Le Code du travail vise à protéger le salarié de la relation de dépendance qui le lie à l’employeur à travers le contrat de travail. Sous couvert de simplification du droit du travail, le gouvernement s’apprête à fragiliser un peu plus le salarié. Dans le sillage des conclusions du rapport que lui a remis Michel de Virville, secrétaire général et DRH de Renault, le ministre des Affaires sociales vient d’évoquer la création d’un contrat de mission, à mi-chemin entre le contrat à durée indéterminée (CDI) et le contrat à durée déterminé (CDD). François Fillon propose de limiter cette mesure aux cadres et aux personnels qualifiés, mais le patronat entend bien la faire étendre à l’ensemble des salariés. La logique est celle d’une fragmentation des emplois déjà à l’œuvre avec le développement des CDD, du temps partiel, de l’intérim et des contrats de chantiers (qui sévissent, entre autres, dans le bâtiment).

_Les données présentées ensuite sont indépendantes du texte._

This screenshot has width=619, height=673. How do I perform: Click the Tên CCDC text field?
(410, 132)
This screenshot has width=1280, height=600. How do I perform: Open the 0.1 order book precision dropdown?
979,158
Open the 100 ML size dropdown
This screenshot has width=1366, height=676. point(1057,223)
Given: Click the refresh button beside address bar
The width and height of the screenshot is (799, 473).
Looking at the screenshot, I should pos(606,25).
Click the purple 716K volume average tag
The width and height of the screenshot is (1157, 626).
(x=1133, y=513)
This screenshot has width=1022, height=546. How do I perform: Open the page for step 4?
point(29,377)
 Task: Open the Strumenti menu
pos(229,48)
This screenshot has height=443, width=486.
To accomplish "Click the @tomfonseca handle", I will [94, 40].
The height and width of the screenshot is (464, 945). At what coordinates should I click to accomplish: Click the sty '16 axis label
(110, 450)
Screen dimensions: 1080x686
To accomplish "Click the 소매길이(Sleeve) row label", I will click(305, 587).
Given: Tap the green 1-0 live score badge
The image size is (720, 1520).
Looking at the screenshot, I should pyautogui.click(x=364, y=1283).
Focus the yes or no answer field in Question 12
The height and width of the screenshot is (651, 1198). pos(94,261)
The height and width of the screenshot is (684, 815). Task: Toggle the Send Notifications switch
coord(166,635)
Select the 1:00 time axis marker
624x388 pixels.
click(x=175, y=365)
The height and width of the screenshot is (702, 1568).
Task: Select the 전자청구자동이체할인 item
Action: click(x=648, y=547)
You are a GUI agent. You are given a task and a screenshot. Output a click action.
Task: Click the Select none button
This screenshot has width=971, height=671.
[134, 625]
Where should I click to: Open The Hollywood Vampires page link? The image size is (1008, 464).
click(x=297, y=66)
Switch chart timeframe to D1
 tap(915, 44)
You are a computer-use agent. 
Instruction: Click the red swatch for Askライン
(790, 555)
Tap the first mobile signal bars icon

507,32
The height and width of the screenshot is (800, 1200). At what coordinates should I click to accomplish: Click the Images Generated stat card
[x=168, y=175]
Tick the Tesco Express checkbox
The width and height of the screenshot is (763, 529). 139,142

Dans la loi sur le dialogue social, définitivement adoptée par le Sénat le 11 février 2004, le gouvernement ouvre une autre brèche : il donne une place plus importante aux accords d’entreprise, qui pourront déroger aux accords de branche (par secteurs professionnels), c’est-à-dire être moins favorables aux salariés. Le gouvernement s’attaque ainsi au principe de faveur sur lequel repose le statut salarial depuis 1945 : selon cette règle, tout accord d’entreprise devait être au moins aussi favorable aux salariés que l’accord de branche, qui lui-même ne pouvait pas être moins avantageux que l’accord national interprofessionnel. Les acquis sociaux se diffusaient ainsi d’un niveau à l’autre, du haut de la pyramide jusqu’aux entreprises. Celles-ci pourront désormais agir plus librement, au risque d’un nivellement par le bas pour les salariés.